Segment Start: DATA RECORDS

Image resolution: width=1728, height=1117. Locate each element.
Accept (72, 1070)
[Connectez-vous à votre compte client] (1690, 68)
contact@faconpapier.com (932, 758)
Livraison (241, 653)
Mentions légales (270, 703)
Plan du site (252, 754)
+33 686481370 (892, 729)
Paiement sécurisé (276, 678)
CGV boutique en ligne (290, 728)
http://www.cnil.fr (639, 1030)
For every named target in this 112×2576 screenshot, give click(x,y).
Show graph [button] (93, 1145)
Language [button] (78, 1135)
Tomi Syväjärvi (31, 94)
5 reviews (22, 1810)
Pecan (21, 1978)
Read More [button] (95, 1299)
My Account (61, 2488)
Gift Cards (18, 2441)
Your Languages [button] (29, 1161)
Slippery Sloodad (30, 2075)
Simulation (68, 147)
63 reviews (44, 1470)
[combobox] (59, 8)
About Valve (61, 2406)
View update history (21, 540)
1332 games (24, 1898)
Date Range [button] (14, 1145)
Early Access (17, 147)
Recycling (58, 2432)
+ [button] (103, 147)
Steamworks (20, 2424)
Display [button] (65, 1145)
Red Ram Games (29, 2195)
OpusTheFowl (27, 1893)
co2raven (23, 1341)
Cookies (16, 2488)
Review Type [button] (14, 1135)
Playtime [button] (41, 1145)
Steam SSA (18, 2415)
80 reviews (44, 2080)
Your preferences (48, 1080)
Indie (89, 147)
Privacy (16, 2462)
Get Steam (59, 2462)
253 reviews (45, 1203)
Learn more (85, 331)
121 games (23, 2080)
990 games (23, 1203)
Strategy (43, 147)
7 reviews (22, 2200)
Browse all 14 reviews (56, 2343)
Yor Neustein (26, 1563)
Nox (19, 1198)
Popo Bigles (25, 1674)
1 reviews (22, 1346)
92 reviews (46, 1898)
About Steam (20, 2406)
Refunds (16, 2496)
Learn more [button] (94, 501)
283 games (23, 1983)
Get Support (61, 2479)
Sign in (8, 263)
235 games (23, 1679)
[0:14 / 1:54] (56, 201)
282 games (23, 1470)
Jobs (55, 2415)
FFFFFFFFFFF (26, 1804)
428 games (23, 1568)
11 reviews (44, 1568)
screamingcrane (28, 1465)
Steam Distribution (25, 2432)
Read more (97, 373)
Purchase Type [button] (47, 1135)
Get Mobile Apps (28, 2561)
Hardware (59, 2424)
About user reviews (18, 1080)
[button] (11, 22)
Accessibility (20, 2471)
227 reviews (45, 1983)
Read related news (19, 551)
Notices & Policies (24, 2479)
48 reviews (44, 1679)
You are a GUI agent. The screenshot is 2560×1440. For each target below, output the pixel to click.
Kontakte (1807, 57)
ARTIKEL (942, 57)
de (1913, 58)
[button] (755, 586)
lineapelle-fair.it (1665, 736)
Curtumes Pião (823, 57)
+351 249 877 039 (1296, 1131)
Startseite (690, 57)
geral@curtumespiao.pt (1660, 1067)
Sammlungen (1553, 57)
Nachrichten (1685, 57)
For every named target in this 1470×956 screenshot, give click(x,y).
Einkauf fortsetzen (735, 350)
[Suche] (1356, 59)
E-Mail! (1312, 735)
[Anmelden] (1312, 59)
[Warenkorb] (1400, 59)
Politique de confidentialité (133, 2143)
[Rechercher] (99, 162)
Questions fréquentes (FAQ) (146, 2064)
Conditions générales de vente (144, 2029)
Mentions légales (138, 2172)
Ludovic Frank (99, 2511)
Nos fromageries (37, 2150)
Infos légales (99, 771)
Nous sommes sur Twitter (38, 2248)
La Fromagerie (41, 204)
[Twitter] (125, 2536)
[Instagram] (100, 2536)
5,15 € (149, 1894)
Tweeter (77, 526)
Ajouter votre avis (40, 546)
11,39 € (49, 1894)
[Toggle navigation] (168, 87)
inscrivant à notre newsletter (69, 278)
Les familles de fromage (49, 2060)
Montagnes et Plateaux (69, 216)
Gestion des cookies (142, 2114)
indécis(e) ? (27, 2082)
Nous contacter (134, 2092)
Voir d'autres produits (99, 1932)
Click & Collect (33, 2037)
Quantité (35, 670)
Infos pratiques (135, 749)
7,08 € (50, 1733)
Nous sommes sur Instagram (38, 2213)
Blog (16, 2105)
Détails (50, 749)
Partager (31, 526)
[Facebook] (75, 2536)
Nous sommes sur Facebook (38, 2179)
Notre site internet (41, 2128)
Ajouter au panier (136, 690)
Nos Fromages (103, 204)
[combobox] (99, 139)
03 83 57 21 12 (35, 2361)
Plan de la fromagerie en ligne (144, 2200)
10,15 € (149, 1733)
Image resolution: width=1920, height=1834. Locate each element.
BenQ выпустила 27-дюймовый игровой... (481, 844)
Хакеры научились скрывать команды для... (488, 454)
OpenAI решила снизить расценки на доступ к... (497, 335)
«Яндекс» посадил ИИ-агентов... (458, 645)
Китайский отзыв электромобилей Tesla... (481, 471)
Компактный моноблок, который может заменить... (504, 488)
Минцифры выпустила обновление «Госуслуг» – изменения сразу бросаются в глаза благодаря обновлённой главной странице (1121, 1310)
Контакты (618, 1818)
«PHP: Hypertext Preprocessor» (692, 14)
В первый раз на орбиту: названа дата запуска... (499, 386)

Segment End: DATA RECORDS

■ WHAT IS REQUIRED
So that nothing is lost, please repeat all of the entries exactly.

■ EXPECTED OUTPUT
Image resolution: width=1728, height=1117. Locate each element.
Accept (72, 1070)
[Connectez-vous à votre compte client] (1690, 68)
contact@faconpapier.com (932, 758)
Livraison (241, 653)
Mentions légales (270, 703)
Plan du site (252, 754)
+33 686481370 (892, 729)
Paiement sécurisé (276, 678)
CGV boutique en ligne (290, 728)
http://www.cnil.fr (639, 1030)
For every named target in this 112×2576 screenshot, give click(x,y).
Show graph [button] (93, 1145)
Language [button] (78, 1135)
Tomi Syväjärvi (31, 94)
5 reviews (22, 1810)
Pecan (21, 1978)
Read More [button] (95, 1299)
My Account (61, 2488)
Gift Cards (18, 2441)
Your Languages [button] (29, 1161)
Slippery Sloodad (30, 2075)
Simulation (68, 147)
63 reviews (44, 1470)
[combobox] (59, 8)
About Valve (61, 2406)
View update history (21, 540)
1332 games (24, 1898)
Date Range [button] (14, 1145)
Early Access (17, 147)
Recycling (58, 2432)
+ [button] (103, 147)
Steamworks (20, 2424)
Display [button] (65, 1145)
Red Ram Games (29, 2195)
OpusTheFowl (27, 1893)
co2raven (23, 1341)
Cookies (16, 2488)
Review Type [button] (14, 1135)
Playtime [button] (41, 1145)
Steam SSA (18, 2415)
80 reviews (44, 2080)
Your preferences (48, 1080)
Indie (89, 147)
Privacy (16, 2462)
Get Steam (59, 2462)
253 reviews (45, 1203)
Learn more (85, 331)
121 games (23, 2080)
990 games (23, 1203)
Strategy (43, 147)
7 reviews (22, 2200)
Browse all 14 reviews (56, 2343)
Yor Neustein (26, 1563)
Nox (19, 1198)
Popo Bigles (25, 1674)
1 reviews (22, 1346)
92 reviews (46, 1898)
About Steam (20, 2406)
Refunds (16, 2496)
Learn more [button] (94, 501)
283 games (23, 1983)
Get Support (61, 2479)
Sign in (8, 263)
235 games (23, 1679)
[0:14 / 1:54] (56, 201)
282 games (23, 1470)
Jobs (55, 2415)
FFFFFFFFFFF (26, 1804)
428 games (23, 1568)
11 reviews (44, 1568)
screamingcrane (28, 1465)
Steam Distribution (25, 2432)
Read more (97, 373)
Purchase Type [button] (47, 1135)
Get Mobile Apps (28, 2561)
Hardware (59, 2424)
About user reviews (18, 1080)
[button] (11, 22)
Accessibility (20, 2471)
227 reviews (45, 1983)
Read related news (19, 551)
Notices & Policies (24, 2479)
48 reviews (44, 1679)
You are a GUI agent. The screenshot is 2560×1440. For each target below, output the pixel to click.
Kontakte (1807, 57)
ARTIKEL (942, 57)
de (1913, 58)
[button] (755, 586)
lineapelle-fair.it (1665, 736)
Curtumes Pião (823, 57)
+351 249 877 039 (1296, 1131)
Startseite (690, 57)
geral@curtumespiao.pt (1660, 1067)
Sammlungen (1553, 57)
Nachrichten (1685, 57)
For every named target in this 1470×956 screenshot, give click(x,y).
Einkauf fortsetzen (735, 350)
[Suche] (1356, 59)
E-Mail! (1312, 735)
[Anmelden] (1312, 59)
[Warenkorb] (1400, 59)
Politique de confidentialité (133, 2143)
[Rechercher] (99, 162)
Questions fréquentes (FAQ) (146, 2064)
Conditions générales de vente (144, 2029)
Mentions légales (138, 2172)
Ludovic Frank (99, 2511)
Nos fromageries (37, 2150)
Infos légales (99, 771)
Nous sommes sur Twitter (38, 2248)
La Fromagerie (41, 204)
[Twitter] (125, 2536)
[Instagram] (100, 2536)
5,15 € (149, 1894)
Tweeter (77, 526)
Ajouter votre avis (40, 546)
11,39 € (49, 1894)
[Toggle navigation] (168, 87)
inscrivant à notre newsletter (69, 278)
Les familles de fromage (49, 2060)
Montagnes et Plateaux (69, 216)
Gestion des cookies (142, 2114)
indécis(e) ? (27, 2082)
Nous contacter (134, 2092)
Voir d'autres produits (99, 1932)
Click & Collect (33, 2037)
Quantité (35, 670)
Infos pratiques (135, 749)
7,08 € (50, 1733)
Nous sommes sur Instagram (38, 2213)
Blog (16, 2105)
Détails (50, 749)
Partager (31, 526)
[Facebook] (75, 2536)
Nous sommes sur Facebook (38, 2179)
Notre site internet (41, 2128)
Ajouter au panier (136, 690)
Nos Fromages (103, 204)
[combobox] (99, 139)
03 83 57 21 12 (35, 2361)
Plan de la fromagerie en ligne (144, 2200)
10,15 € (149, 1733)
Image resolution: width=1920, height=1834. Locate each element.
BenQ выпустила 27-дюймовый игровой... (481, 844)
Хакеры научились скрывать команды для... (488, 454)
OpenAI решила снизить расценки на доступ к... (497, 335)
«Яндекс» посадил ИИ-агентов... (458, 645)
Китайский отзыв электромобилей Tesla... (481, 471)
Компактный моноблок, который может заменить... (504, 488)
Минцифры выпустила обновление «Госуслуг» – изменения сразу бросаются в глаза благодаря обновлённой главной странице (1121, 1310)
Контакты (618, 1818)
«PHP: Hypertext Preprocessor» (692, 14)
В первый раз на орбиту: названа дата запуска... (499, 386)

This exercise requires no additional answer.